(Work required): Report how many lines in the entries below have the word "will" in them, and give no other words.

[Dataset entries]
+++++
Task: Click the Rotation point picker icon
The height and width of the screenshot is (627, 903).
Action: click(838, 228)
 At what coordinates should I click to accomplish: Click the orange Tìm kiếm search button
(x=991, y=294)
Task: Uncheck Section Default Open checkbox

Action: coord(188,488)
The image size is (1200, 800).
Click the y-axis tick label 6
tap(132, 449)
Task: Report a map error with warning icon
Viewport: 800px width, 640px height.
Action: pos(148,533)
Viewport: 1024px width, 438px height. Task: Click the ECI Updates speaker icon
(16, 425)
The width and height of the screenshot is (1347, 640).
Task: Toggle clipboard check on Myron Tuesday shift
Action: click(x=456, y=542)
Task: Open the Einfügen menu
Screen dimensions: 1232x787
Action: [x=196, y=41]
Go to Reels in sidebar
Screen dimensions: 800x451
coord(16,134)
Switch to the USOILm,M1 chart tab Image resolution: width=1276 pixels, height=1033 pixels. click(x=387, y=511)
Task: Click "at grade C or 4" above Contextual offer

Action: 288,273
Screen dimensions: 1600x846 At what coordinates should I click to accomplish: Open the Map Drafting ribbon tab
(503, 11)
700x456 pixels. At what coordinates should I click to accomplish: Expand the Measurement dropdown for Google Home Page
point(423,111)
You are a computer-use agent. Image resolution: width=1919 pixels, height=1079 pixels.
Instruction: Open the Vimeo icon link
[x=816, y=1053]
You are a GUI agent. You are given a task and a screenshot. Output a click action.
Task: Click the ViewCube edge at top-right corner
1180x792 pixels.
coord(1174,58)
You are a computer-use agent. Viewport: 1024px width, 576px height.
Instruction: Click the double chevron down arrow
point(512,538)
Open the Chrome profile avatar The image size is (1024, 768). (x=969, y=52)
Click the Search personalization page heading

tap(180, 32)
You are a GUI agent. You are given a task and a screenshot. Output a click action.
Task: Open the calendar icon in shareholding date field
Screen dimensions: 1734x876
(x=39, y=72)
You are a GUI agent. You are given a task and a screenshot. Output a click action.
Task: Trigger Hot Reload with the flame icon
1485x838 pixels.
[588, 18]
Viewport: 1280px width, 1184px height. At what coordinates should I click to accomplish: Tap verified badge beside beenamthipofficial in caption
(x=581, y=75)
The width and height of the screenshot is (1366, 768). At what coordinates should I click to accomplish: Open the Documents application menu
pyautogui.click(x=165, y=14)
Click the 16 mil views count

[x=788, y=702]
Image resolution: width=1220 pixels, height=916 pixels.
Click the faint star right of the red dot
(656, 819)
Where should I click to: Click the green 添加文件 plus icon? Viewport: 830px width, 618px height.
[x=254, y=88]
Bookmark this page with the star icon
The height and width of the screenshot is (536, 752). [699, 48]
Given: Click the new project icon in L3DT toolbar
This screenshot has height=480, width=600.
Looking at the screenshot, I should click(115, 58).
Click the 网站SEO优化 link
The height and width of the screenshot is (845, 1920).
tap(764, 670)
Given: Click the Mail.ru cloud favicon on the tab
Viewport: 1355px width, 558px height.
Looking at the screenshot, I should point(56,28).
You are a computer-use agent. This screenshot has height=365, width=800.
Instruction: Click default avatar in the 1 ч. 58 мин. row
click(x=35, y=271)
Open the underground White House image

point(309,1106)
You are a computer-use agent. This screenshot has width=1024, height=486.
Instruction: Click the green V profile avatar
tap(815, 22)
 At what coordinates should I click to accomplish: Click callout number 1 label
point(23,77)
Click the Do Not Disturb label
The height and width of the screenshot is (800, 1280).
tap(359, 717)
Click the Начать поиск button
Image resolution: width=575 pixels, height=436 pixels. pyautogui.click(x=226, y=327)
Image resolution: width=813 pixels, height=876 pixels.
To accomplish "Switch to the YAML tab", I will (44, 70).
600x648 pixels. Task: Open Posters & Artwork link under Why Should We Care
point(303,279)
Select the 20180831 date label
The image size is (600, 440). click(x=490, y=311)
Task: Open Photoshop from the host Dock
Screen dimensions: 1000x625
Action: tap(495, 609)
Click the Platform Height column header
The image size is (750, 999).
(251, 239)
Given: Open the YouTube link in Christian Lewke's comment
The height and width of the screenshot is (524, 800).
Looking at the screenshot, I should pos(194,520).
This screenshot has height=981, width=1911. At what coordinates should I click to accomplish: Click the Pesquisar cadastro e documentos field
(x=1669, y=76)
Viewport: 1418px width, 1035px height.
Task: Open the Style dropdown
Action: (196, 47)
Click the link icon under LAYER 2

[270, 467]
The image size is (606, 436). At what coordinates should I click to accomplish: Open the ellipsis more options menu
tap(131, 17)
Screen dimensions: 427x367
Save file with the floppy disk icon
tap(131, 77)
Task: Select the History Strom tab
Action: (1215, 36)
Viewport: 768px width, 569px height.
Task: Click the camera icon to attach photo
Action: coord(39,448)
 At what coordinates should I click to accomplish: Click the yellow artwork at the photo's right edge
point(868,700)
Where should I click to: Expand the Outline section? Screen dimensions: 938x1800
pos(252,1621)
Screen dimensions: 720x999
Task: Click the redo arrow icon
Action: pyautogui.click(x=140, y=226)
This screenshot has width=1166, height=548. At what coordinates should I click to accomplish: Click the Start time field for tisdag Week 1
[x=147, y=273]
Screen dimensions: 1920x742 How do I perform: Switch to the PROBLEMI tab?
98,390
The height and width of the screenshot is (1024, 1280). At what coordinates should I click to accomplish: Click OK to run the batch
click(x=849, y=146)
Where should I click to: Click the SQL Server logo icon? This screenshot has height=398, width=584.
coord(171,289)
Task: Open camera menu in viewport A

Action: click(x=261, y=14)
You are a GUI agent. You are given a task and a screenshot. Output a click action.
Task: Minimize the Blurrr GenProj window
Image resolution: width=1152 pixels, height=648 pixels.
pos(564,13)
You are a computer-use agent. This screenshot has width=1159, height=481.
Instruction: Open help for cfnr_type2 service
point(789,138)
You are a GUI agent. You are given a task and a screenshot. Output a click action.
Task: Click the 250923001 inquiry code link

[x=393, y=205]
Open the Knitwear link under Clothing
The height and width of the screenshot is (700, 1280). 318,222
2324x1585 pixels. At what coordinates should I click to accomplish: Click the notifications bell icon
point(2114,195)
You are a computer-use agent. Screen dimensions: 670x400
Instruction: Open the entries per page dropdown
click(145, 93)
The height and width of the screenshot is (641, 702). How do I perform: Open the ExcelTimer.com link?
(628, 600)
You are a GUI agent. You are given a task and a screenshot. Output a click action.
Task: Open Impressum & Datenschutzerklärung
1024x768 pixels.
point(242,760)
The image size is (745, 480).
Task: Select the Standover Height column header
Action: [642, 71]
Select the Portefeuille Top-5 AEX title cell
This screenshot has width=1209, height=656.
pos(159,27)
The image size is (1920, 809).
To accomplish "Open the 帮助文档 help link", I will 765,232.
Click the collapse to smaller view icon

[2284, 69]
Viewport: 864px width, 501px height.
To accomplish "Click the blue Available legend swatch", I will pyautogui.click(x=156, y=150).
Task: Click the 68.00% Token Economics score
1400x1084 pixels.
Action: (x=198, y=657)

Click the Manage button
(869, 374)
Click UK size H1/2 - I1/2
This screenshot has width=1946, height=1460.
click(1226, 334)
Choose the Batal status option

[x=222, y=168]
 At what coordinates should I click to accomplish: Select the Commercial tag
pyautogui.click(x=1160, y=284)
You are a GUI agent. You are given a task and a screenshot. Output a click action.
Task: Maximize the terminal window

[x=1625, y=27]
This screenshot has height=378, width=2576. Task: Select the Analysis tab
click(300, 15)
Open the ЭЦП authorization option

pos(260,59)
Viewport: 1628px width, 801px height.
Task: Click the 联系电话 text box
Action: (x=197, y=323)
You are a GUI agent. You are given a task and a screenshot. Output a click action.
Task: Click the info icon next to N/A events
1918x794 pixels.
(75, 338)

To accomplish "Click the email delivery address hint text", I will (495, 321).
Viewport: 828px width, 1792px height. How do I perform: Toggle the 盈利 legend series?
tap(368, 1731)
+++++
(Task response): 4